Kwon receives R01 grant for reading difficulty in glaucoma patients

Glaucoma affects more than 3 million people in the United States and is the leading cause of blindness in African-Americans.
Written by: Jessica Martindale
Media contact: Adam Pope, arpope@uab.edu


MiYoung Kwon 2017MiYoung KwonMiYoung Kwon, Ph.D., assistant professor in the University of Alabama at Birmingham Department of Ophthalmology, has received her first R01 grant from the National Institutes of Health to study the perceptual mechanisms responsible for reading difficulty in people with glaucoma.

Glaucoma is a group of eye disorders that have few symptoms in their early stages, but eventually leads to damage of the optic nerve — the bundle of nerve fibers that carry information from the eye to the brain — which can then lead to vision loss or complete blindness. Glaucoma affects more than 3 million people in the United States and is the leading cause of blindness in African-Americans. Globally, 60.5 million people had glaucoma in 2010; but given the world’s aging population, this number may increase to 80 million by 2020.

“There is a viewpoint that glaucoma spares central vision because glaucoma develops slowly with the initial loss of peripheral vision,” Kwon said. “However, studies show that individuals with glaucoma, even in the early stages of the disease, report reading problems as one of their main difficulties. Despite this clinical significance, to date, little attention has been paid to understanding how glaucomatous damage undermines central vision tasks, such as reading.”

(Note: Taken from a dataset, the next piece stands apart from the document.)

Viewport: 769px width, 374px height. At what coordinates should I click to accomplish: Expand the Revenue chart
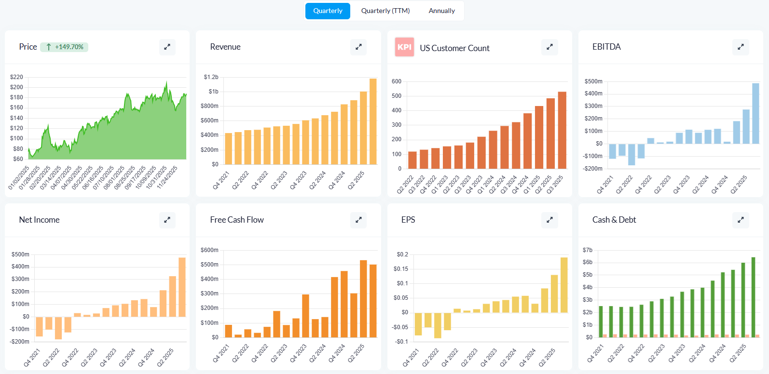click(358, 47)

Thanks to recent advances in retinal imaging technology, researchers now know the macula — the central portion of the retina responsible for high-acuity vision — is significantly affected even in the early stages of glaucoma. Kwon’s research aims to investigate the functional impact of this macular damage. The outcome of her research should reveal the perceptual factors underlying reading difficulties, and help guide clinicians to prescribe appropriate reading aids and rehabilitative strategies to glaucoma patients.

A major milestone

With this R01 grant, the UAB Department of Ophthalmology achieved another significant breakthrough for the department. All UAB Ophthalmology researchers are now funded by one or more R01 grants as primary investigators. As of Sept. 1, the department now has 18 R01 grants, two R21 grants and one K23 grant.

“Dr. Kwon is a part of the next generation of researchers who have joined UAB and driven the department forward to a point where all of our scientists have 100 percent active NIH grant funding as principal investigators,” said Christopher Girkin, M.D., professor of ophthalmology and EyeSight Foundation of Alabama chair of ophthalmology at UAB Callahan Eye Hospital. “This advancement allows for the retention and expansion of our universitywide core grant.”